The plaintiff should allege that “the plaintiff has complied with all conditions precedent.” This allegation simply means that the plaintiff has done everything necessary under the policy to bring the lawsuit. (e.g. paying the premiums, notifying the carrier, calling the police in a “hit and run” case, etc.). With this allegation in the petition, the defendant must specifically deny, under oath, any condition precedent with which the plaintiff did not comply. If the defendant makes this allegation, then the burden is on the plaintiff to prove that specific condition precedent. Otherwise, the plaintiff’s assertion is taken as true. Tex. R. Civ. Proc. 54 and 93.15, Love of God Holiness Temple Church v. Union Standard Ins. Co., 860 S.W.2d 179, 181 (Tex. App.–Texarkana 1993, writ denied).




  1. Insured Status Of At-Fault Driver

Naturally, there is an issue in an uninsured motorist case over whether the at-fault driver was insured or not. The UM carrier has the burden of proof on this issue. Tex. Ins. Code §1952.109. This section was passed as a legislative overruling of State Farm Mutual Ins. Co. v. Matlock, 462 S.W.2d 277 (Tex. 1970) which held the opposite.




  1. Suing The Adjuster Or Claims Manager

The adjuster, claims manager or any other person who has actively worked on the claim has potential liability under the Insurance Code. Chapter 541 is written broadly. Persons “engaged in the business of insurance” are liable under 541. This includes individuals, companies, agents, brokers and adjusters. The statutory definition of “person” is broad and inclusive. Sec. 541.002(2). If the adjuster is a Texas resident, naming the adjuster as a defendant may defeat federal, diversity jurisdiction. The allegations against the adjuster must list specific violations of the Insurance Code. It is not enough to simply mirror the allegations against the insurance company itself. Gasch v. Hartford Acc. & Indem. Co., 491 F.3d 278, 283 (5th Cir. 2007). The adjuster will have no liability for breach of contract since the contract is between the insured and the insurer.




  1. Insurance Carrier’s Attorney (In UM Case) Cannot Hide Behind A Pro Se Defendant And Mislead The Jury As To Their Real Client In Order To Exclude Evidence Of Insurance Coverage. Perez v. Kleinert, 211 S.W.3d 468 (Tex. App.– Corpus Christi 2006, pet. filed)

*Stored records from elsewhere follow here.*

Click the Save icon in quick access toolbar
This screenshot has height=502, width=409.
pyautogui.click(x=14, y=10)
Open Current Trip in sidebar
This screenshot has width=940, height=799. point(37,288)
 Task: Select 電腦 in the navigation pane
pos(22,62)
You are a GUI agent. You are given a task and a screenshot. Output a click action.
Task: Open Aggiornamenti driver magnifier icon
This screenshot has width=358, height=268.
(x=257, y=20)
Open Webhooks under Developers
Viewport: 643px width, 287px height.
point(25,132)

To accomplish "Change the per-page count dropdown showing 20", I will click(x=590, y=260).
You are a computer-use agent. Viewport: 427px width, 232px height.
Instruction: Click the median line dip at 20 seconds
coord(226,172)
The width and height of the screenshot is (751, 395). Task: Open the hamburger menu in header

  1. Discovery in the UM case. Like the underlying case, discovery on the bad faith elements of the lawsuit will likely be abated. Still, we can take the corporate representatives deposition in the underlying case. This is almost an absolute right, although the carriers will fight hard over it. Tex. R. Civ. Proc. 181 states: “Either party to a suit may examine the opposing party as a witness…” The case law also makes this right clear. In re Garcia, 2007 W.L. 1481897 (Tex. App. – San Antonio, 2007, memorandum opinion)




  1. Jury charge. The jury charge will look much like the jury charge in a regular third party case. Liability and damage issues will be the same. Only if policy defenses have been plead by the insurance company, will there be any variation. If these defenses have been plead, there will be an issue on them.